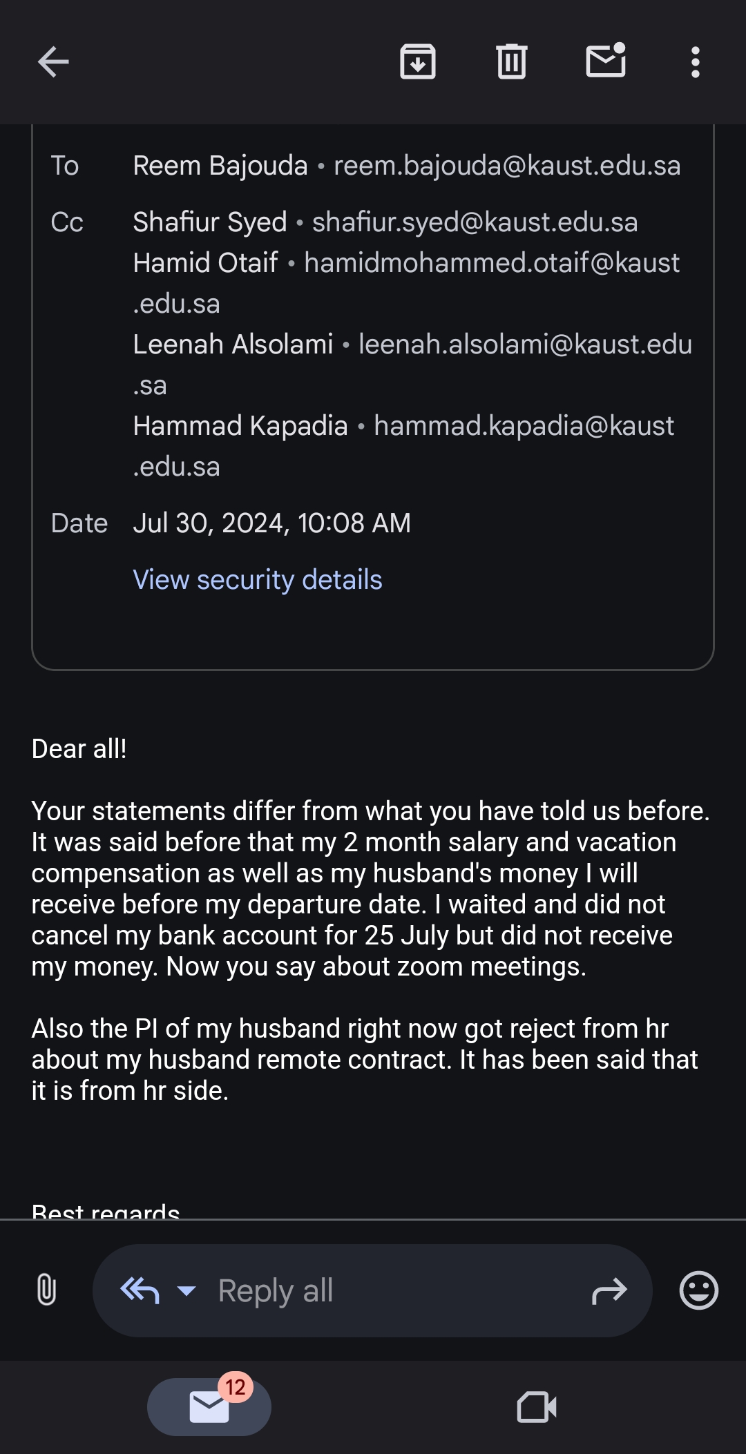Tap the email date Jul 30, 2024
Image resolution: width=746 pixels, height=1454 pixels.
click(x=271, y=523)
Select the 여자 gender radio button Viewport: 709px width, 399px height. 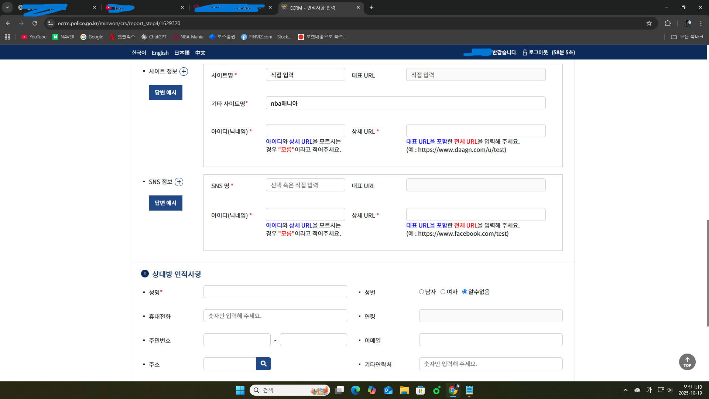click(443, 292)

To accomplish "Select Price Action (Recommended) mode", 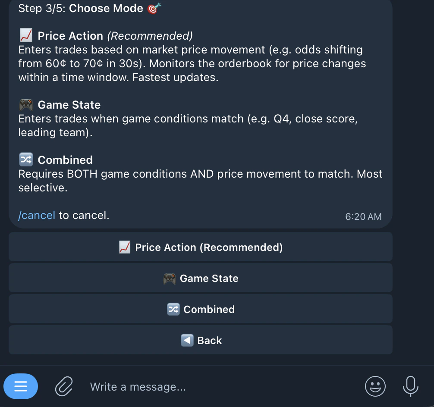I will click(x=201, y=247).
- - -
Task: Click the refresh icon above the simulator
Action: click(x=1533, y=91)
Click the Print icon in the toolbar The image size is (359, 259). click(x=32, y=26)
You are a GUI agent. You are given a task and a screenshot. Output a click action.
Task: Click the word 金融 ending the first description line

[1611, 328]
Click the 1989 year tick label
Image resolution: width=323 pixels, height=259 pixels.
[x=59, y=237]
- - -
WRITTEN INSTRUCTION: Express everything from the line containing "You are a GUI" down to the line containing "[x=59, y=237]" as a JSON list of strings, one string per line, leaving out blank lines.

ANSWER TO THE TASK:
[
  "You are a GUI agent. You are given a task and a screenshot. Output a click action.",
  "Task: Click the word 金融 ending the first description line",
  "[1611, 328]",
  "Click the 1989 year tick label",
  "Image resolution: width=323 pixels, height=259 pixels.",
  "[x=59, y=237]"
]